FIRST Minister, Nicola Sturgeon MSP, has put her backing behind an Ayrshire College campaign that aims to inspire young women to take up traditionally male-dominated careers.
The ‘#ThisAyrshireGirlCan’ campaign was created by the Ayrshire College Student Association to encourage more women to think about careers in sport and STEM areas where female participation is traditionally low.
The First Minister visited the college’s Kilwinning campus on International Women’s Day for the premiere of a specially created film to mark the campaign’s one year anniversary.
The DVD celebrates 22 women studying science, technology, engineering and maths (STEM) courses at Ayrshire College, including Modern Apprentices working in companies like GSK, Hyspec Engineering and Spirit Aerosystems.
In front of an audience of primary and secondary schoolgirls, and female college STEM students, two of the stars interviewed in the video explained what motivated them to choose their STEM careers.
Pupils, students and invited guests were in attendance to see the inspirational film for the first time, before they took part in a Q&A with the First Minister.
Ayrshire College organises events throughout the year to encourage young women to consider a career in traditionally male-dominated sectors.
The latest of these was a CoderDojo coding club held at the college’s Kilwinning Campus for the primary schoolgirls after they attended the First Minister’s visit.
The popular coding club promotes computer science and technology in a fun, thought-provoking and inspiring way, encouraging seven to 17 year-olds to consider computing as an option at school, college or university.

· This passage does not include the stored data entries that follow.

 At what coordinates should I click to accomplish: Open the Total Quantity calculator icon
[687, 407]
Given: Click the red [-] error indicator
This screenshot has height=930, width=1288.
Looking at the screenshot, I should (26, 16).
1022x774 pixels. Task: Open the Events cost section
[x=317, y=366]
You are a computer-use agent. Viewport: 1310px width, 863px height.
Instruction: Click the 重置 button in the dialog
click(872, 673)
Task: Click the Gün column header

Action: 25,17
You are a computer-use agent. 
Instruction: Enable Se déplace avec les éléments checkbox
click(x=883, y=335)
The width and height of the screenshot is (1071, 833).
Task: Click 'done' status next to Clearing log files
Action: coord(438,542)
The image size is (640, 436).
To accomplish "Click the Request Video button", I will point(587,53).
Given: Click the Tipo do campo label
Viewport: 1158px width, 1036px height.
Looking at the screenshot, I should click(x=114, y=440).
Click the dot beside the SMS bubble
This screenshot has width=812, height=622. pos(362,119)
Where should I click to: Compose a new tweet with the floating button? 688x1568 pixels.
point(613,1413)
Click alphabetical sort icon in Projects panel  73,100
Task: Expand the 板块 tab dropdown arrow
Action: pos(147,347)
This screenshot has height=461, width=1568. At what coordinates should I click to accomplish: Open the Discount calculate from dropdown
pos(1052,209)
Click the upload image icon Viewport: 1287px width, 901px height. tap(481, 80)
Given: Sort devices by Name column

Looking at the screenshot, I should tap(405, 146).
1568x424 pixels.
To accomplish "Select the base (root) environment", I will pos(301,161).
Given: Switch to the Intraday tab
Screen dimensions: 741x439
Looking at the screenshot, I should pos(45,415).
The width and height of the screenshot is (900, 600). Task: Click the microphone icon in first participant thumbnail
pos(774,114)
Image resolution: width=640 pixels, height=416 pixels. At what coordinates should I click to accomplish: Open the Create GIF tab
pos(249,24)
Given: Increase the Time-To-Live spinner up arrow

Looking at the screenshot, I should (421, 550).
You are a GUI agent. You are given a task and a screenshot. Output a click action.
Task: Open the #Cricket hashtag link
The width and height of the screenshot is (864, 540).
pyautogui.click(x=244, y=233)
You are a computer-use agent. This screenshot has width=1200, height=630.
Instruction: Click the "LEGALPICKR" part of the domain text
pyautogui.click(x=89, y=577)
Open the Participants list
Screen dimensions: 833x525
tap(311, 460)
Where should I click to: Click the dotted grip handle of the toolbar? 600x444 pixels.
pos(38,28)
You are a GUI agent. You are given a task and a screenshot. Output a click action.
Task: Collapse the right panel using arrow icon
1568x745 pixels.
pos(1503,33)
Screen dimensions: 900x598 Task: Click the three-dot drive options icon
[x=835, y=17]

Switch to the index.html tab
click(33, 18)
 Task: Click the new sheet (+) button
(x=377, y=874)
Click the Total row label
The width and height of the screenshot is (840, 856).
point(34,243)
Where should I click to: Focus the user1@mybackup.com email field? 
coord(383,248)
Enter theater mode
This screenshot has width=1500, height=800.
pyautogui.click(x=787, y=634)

First Minister, Nicola Sturgeon, said: “The efforts of fantastic campaigns like this one at Ayrshire College are helping to promote STEM careers to girls and women and highlight the different routes young women can take through Modern Apprenticeships, college and university courses.
“However, we want to go further and break down the stereotypes that have seen a career in digital technology, engineering and science as something women have traditionally been less likely to pursue than their male peers.
“#ThisAyrshireGirlCan will not only help young women see the opportunities that a STEM career can bring and give them confidence to pursue their ambitions, it will also help Scotland’s economy to be as strong as it can be – by ensuring that we are tapping into the talents of all of our people and not underusing the skills of half of our population.”
Angela Alexander, Ayrshire College Student Association student president, said: “The Student Association developed the #ThisAyrshireGirlCan initiative after being inspired by the national #ThisGirlCan campaign which encouraged women into sport and celebrated achievement. We felt that Ayrshire College has some pretty inspirational women of its own.
“It is important for families to understand the opportunities available to young people and to help encourage and foster an environment where future career choices are based on interest and aptitude rather than gender.”
Heather Dunk OBE, principal of Ayrshire College, said: “One of our key objectives is to tackle gender stereotyping in career and learning choices, and we work with the Student Association, employers, local authorities and other partners to achieve this.
“Although Angela Alexander is nearing the end of her term as student president, #ThisAyrshireGirlCan will live on as a fantastic legacy from an outstanding student leader.”